• **THE PROBLEM**:
Retype, without any change, the line that contains "Click the Zoom In magnifier icon" and every line that follows it to the end of the entries, and nothing else.
*** Opening of SUPPLIED MATERIAL ***
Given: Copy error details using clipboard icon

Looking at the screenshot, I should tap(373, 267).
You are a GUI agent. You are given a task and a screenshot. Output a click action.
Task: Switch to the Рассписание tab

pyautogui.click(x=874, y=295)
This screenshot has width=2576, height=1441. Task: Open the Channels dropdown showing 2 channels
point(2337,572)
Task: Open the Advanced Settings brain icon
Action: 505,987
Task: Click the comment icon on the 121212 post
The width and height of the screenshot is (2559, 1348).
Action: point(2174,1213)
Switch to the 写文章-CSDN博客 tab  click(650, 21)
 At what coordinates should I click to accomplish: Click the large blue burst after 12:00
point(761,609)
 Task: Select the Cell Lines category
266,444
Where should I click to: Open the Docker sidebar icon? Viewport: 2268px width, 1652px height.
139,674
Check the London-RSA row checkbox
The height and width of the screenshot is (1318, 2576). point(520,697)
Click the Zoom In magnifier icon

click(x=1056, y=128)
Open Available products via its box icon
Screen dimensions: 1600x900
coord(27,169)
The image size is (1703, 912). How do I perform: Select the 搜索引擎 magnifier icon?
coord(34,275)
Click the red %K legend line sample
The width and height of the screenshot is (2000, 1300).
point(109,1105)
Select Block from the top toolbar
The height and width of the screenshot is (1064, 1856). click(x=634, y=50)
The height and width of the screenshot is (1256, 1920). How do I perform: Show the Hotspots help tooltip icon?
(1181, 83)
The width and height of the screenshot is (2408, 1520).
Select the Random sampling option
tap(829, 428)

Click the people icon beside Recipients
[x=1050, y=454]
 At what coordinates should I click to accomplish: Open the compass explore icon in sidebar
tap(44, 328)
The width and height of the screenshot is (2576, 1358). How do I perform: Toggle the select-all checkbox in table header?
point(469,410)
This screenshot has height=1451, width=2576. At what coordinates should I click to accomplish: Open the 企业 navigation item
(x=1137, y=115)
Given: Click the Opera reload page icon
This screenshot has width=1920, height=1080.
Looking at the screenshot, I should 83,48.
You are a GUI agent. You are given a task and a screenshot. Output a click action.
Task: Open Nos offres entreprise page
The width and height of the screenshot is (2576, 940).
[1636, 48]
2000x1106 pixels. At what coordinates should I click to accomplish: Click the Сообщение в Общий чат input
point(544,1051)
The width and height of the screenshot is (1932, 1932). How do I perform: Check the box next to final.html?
*** Close of SUPPLIED MATERIAL ***
• **TASK OUTPUT**:
Click the Zoom In magnifier icon

click(x=1056, y=128)
Open Available products via its box icon
Screen dimensions: 1600x900
coord(27,169)
The image size is (1703, 912). How do I perform: Select the 搜索引擎 magnifier icon?
coord(34,275)
Click the red %K legend line sample
The width and height of the screenshot is (2000, 1300).
point(109,1105)
Select Block from the top toolbar
The height and width of the screenshot is (1064, 1856). click(x=634, y=50)
The height and width of the screenshot is (1256, 1920). How do I perform: Show the Hotspots help tooltip icon?
(1181, 83)
The width and height of the screenshot is (2408, 1520).
Select the Random sampling option
tap(829, 428)

Click the people icon beside Recipients
[x=1050, y=454]
 At what coordinates should I click to accomplish: Open the compass explore icon in sidebar
tap(44, 328)
The width and height of the screenshot is (2576, 1358). How do I perform: Toggle the select-all checkbox in table header?
point(469,410)
This screenshot has height=1451, width=2576. At what coordinates should I click to accomplish: Open the 企业 navigation item
(x=1137, y=115)
Given: Click the Opera reload page icon
This screenshot has width=1920, height=1080.
Looking at the screenshot, I should 83,48.
You are a GUI agent. You are given a task and a screenshot. Output a click action.
Task: Open Nos offres entreprise page
The width and height of the screenshot is (2576, 940).
[1636, 48]
2000x1106 pixels. At what coordinates should I click to accomplish: Click the Сообщение в Общий чат input
point(544,1051)
The width and height of the screenshot is (1932, 1932). How do I perform: Check the box next to final.html?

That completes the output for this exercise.